In John Gerard’s Herball, the last entry under the virtues “Of water Dockes”—sometimes called “bastarde rubarbe,” “garden Patience,” or “bloudwort”—is a long one. In establishing the efficacy of the herbs in helping patients to “cure” the ague, Gerard cites not only his own experience but also the results of the “notable experiment” of “one Iohn Bennet, a chirurgion of Maidstone in Kent,” a man whom he calls “as slenderly learned as my selfe.” After relating Bennet’s “blunt” (though successful) “attempt” at finding a cure, Gerard expresses the hope that Bennet’s coarse success may motivate those with “greater iudgement in the faculties of plants, to seeke farther into their nature then any of the auncients haue done: and none fitter then the learned phisitions of the Colledge of London; where are many singularly well learned, and experienced in naturall things.”1
Gerard’s account of the success of surgeons and his subsequent challenge to the other “tripartite” members of the college would seem to be a classic example of competition in the medical market, except that the entry has not yet finished. In a short paragraph separate from the long one recounting Bennet’s experiment (yet still part of the same virtue description), Gerard tells his reader, “The rootes sliced and boiled in the water of Carduus Benedictus. . . adding thereto a little honie, of the which decoction eight or ten sponfuls drunke before the fit, cureth the ague in two or three times [of] taking it at the most” (315). Neither surgeon nor physician came up with this cure, however; Gerard provides the following attribution: “This experiment was practiced by a worshipfull gentlewoman called mistress Anne Wylbraham, vpon diuers of hir poore neighbours with good successe” (315). Outside of royal patrons, archetypal wisewoman, and classical precedent (all of which will be discussed below), Anne Wilbraham is the only actual woman to be named within any English authoritative herbal before 1650, and this distinction would seem to make her exemplary. Her work stands alongside that of surgeons and physicians, and her name balances that of John Bennet in the text. In this way, Gerard affirms her role as medical experimenter, makes her known as one of his practitioner compatriots, and folds her into the establishment of herbal authority.
Describing Wilbraham as a gentlewoman who administers to “her poor neighbors,” Gerard contributes to the constructions of the gentlewoman reader in the text, who stands opposed to “the beggerly rabble of witches, charmers, & such like couseners, that regarde more to get money then to helpe for charitie” (288) seen in Gerard’s entry on tobacco discussed in our introduction. In depicting Wilbraham’s work as charitable, he sets the parameters for female medical experiment. In naming Wilbraham, he introduces another family of influence with whom he was acquainted and into which Anne Pierson married in 1586, the Wilbrahams of Nantwich.2 In relating Wilbraham’s success, Gerard not only provides a model for his female readership, he may also present a challenge to find cures to that readership in the way he delivers one to the College of Physicians. In thus targeting his female audience, he acknowledges a broad base of female practitioners who may encounter his text, but again, in naming even one woman experimenter, he is the exception in the establishment of the English tradition before 1650.

RECORD SET:
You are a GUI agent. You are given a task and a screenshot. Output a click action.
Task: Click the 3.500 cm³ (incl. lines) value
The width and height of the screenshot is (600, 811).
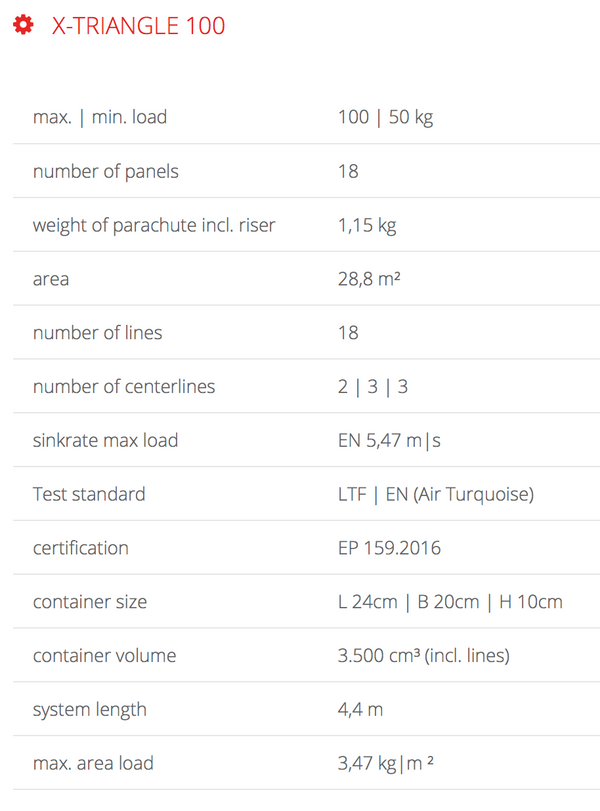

...

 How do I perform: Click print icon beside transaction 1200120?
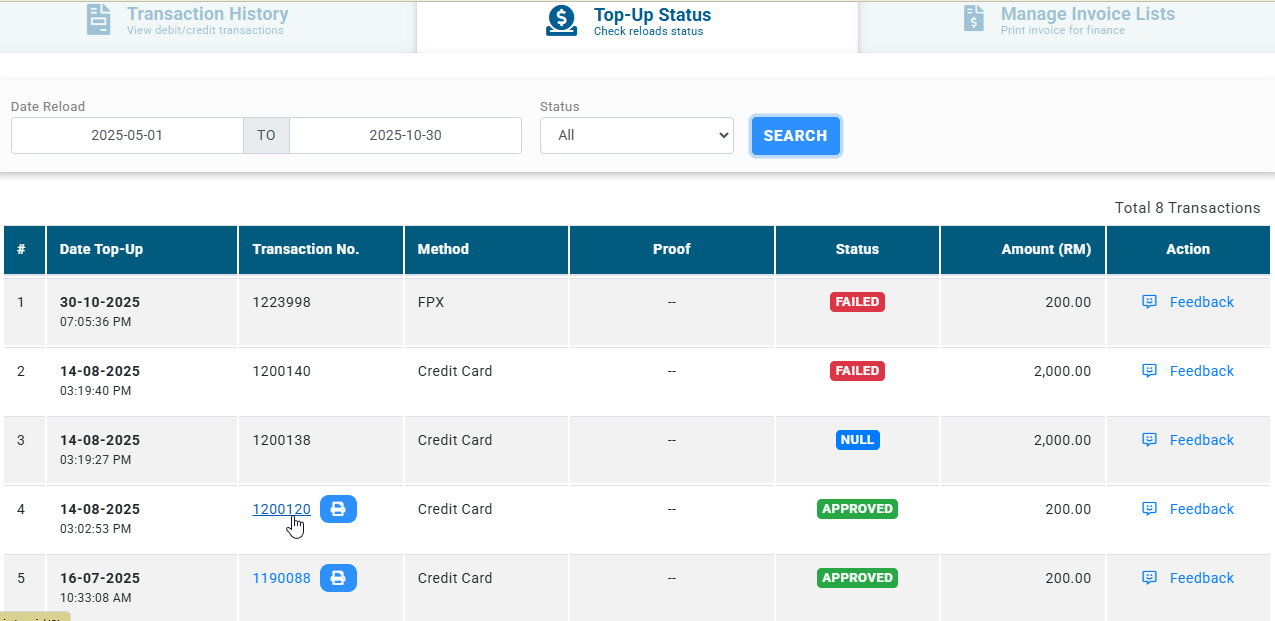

PARTS OF THE EXERCISE:
A. According to the passage on Gerard's Herball, in what year did Anne Pierson marry into the Wilbrahams of Nantwich?
B. Resume the passage on Gerard's Herball after its final sentence, writing one further paragraph.

ANSWERS TO EACH TASK:
A. She married into the family in 1586.

B.
This chapter considers how and to what ends the English authoritative herbal tradition represented the female herbal practitioner in her various guises. In doing so it asks how the English tradition may have established its medical authority by seeking to limit and exclude those women who practiced to “get money” at the same time that it affirmed, defined, and contained the gentlewoman reader/practitioner. While Gerard’s mention is the only named nonroyal female practitioner, there are other unnamed or pseudonymously named women who handled herbs represented in the texts. That many of them may have been categorized among the “beggerly rabble of witches” delineated by Gerard shows us much about the anxieties in the establishment of the herbal tradition. As we will see, the authorial anxiety in herbal texts stemmed in part from the fact that practitioners existed who preceded textual authority. What is more, the authors could no more have controlled the use of the text than they could have stopped a woman from copying its pages. Thus representing the desired yet uncontrollable female practitioner became a part of the generic conventions of the authoritative English herbal.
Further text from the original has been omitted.